Roman senator (fl. 1st century BC)

Attidius (fl. 1st century BC), possibly to be identified with Marcus Atilius Bulbus, was a senator of the Roman Republic. Sometime in the early 70s BC, he was convicted of a crime, probably maiestas, and exiled. Attidius found refuge in the court of Mithridates VI of Pontus, and the two men were friends for many years. The sole evidence for Attidius's life and career is a passage by the Greek historian Appian in his Mithridatic Wars.

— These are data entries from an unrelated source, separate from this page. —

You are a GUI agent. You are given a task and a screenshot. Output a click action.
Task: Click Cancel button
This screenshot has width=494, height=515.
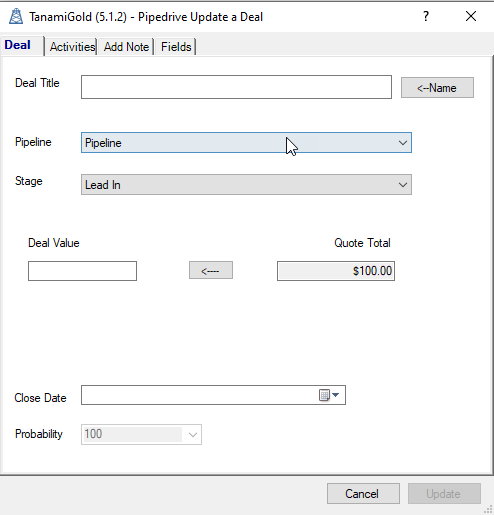pyautogui.click(x=363, y=493)
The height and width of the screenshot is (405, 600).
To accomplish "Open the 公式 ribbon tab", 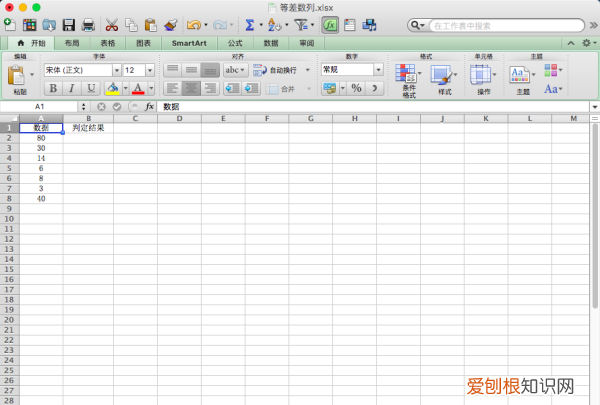I will click(235, 44).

Around 67 BC, during the Third Mithridatic War, Attidius joined a conspiracy to assassinate Mithridates. The plot was discovered, and the Pontic king put him to death. In recognition of his rank, Mithridates forbade his torture. The other conspirators suffered protracted torture, but the freedmen attached to Attidius were granted clemency by the king, because they were judged to have acted out of obligation to their patron.

==Attidius or Atilius?==
The friend of Mithridates is the only senator known to have the nomen Attidius during the Republic, and since other names in Appian are problematic, his Ἀττίδιος has been read also as Attilius. It has been argued that "Attidius" could in fact be Marcus Atilius Bulbus, a corrupt juryman who, according to Cicero, accepted bribes in the trial of Statius Albius Oppianicus in 74 BC. Atilius Bulbus was himself put on trial sometime between 74 and 70 BC and charged under the Lex Cornelia de maiestate, a capital crime, for attempting to incite the legion commanded by Gaius Cosconius in Illyria. Except during proscriptions and civil wars, the Romans of the Republic preferred the punishment of exile to execution for men of rank.

It has been conjectured that the military efforts of Atilius in Illyria were on behalf of either Aemilius Lepidus, who along with Marcus Brutus (consul 77 BC) attempted to resist the senatorial oligarchy, or Quintus Sertorius and his Hispanian government in exile. If Atilius is to be identified with Attidius, a Sertorian connection could explain how the exile ended up in the court of Mithridates, but this reconstruction of events is "highly speculative".

Atilius Bulbus came from "one of the most famous houses of the plebeian nobility, now in decay and showing no more consuls." Ronald Syme suggested that he might be a descendant of the M. Atilius Bulbus who was consul in 245 and 235 BC. Cato, the brother-in-law of Marcus Brutus, married an Atilia, indicating ties between the Bruti and Atilii that might point toward Bulbus's motives in Illyria.

==Selected bibliography==
===Primary source===
- Appian, Mithridatic Wars 90.

===Secondary sources===
- Alexander, Michael C. Trials in the Late Roman Republic, 149 BC to 50 BC. University of Toronto Press, 1990.
- Gruen, Erich S. The Last Generation of the Roman Republic. University of California Press, 1974, 1995.
- Kelly, Gordon P. A History of Exile in the Roman Republic. Cambridge University Press, 2006, pp. 187–188 online.
- Syme, Ronald. "Rome and the Balkans, 80 BC–AD 14." In The Provincial at Rome. University of Exeter Press, 1999.